Pero en esos momentos, todas las ventanas estaban destrozadas, y casi todas las puertas habían sido arrancadas de sus goznes. Sostenido por unos pocos pernos, un recargado balcón de hierro colgaba de una fachada como una criatura que intentara evitar caer a la calle. Todas las paredes estaban llenas de pintadas. Gabriel vio números, nombres y palabras escritas en grandes caracteres. Unas flechas toscamente dibujadas señalaban una determinada dirección.
Pickering se agachó para entrar en otro edificio y avanzó con cautela. Se detuvo unas cuantas veces para escuchar, y no siguió adelante hasta que estuvo seguro de que se hallaban solos. Gabriel lo siguió. Subieron por una escalera de mármol y continuaron por un pasillo hasta una habitación en la que había un colchón medio quemado apoyado contra la pared. Pickering lo apartó y dejó al descubierto la entrada a una habitación con dos ventanas tapiadas con tablones; la única luz provenía de una llama que surgía de una cañería de gas arrancada de la pared.
Mientras Pickering recolocaba el colchón para ocultar la entrada, Gabriel miró alrededor.
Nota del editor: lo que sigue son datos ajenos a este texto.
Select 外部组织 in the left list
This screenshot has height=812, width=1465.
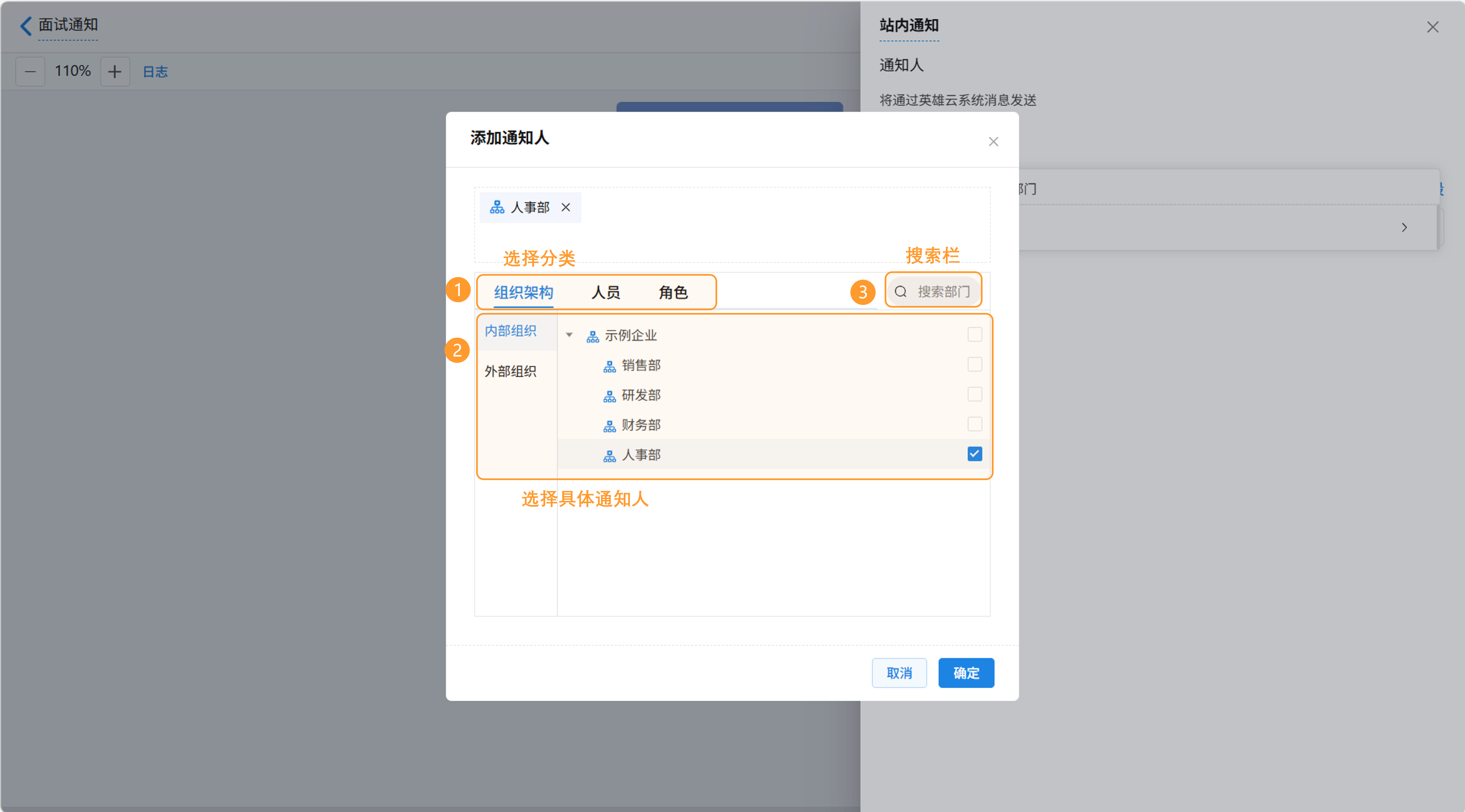tap(510, 371)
El cuarto estaba lleno de la basura y los cachivaches que Pickering había recogido en sus incursiones por la ciudad. Había botellas de agua vacías, un montón de mantas mohosas, una butaca con solo dos patas y varios espejos rotos. Al principio, Gabriel creyó que el papel de la pared se estaba despegando, pero no tardó en comprender que eran páginas de un catálogo de ropa femenina que Pickering había clavado. Las mujeres de los dibujos llevaban faldas que les llegaban hasta el suelo y blusas de cuello alto, una indumentaria propia de cien años atrás.
– ¿Aquí es donde vive? -preguntó.
Pickering contempló las ilustraciones de las paredes y contestó muy serio:
– Espero que le parezca confortable, señor. Es mi hogar dulce hogar.
– ¿Ha vivido siempre aquí? ¿Nació en esta casa?
– ¿Podría decirme cómo se llama, amigo? Los amigos deberían llamarse por su nombre.
– Gabriel.
– Siéntese, Gabriel. Es usted mi invitado. Póngase cómodo.
Gabriel se instaló en la butaca. La verde tapicería desprendía un fuerte olor a rancio. Pickering parecía nervioso y al mismo tiempo complacido por tener compañía. Iba diligentemente de un lado a otro recogiendo desperdicios y ordenándolos como una buena ama de casa.
– En la Isla no ha nacido nadie. Simplemente, una mañana nos despertamos aquí. Teníamos un apartamento, ropa y comida en la nevera. Si apretábamos un interruptor, las luces se encendían; si abríamos un grifo, salía agua corriente. También teníamos un trabajo. En la cómoda de mi dormitorio yo guardaba las llaves de un comercio que estaba a pocas manzanas de aquí. -Pickering sonrió beatíficamente, llevado por los recuerdos-. Era el señor Pickering, modisto de señoras. En el taller guardaba telas exquisitas. Desde luego, no era un modisto cualquiera.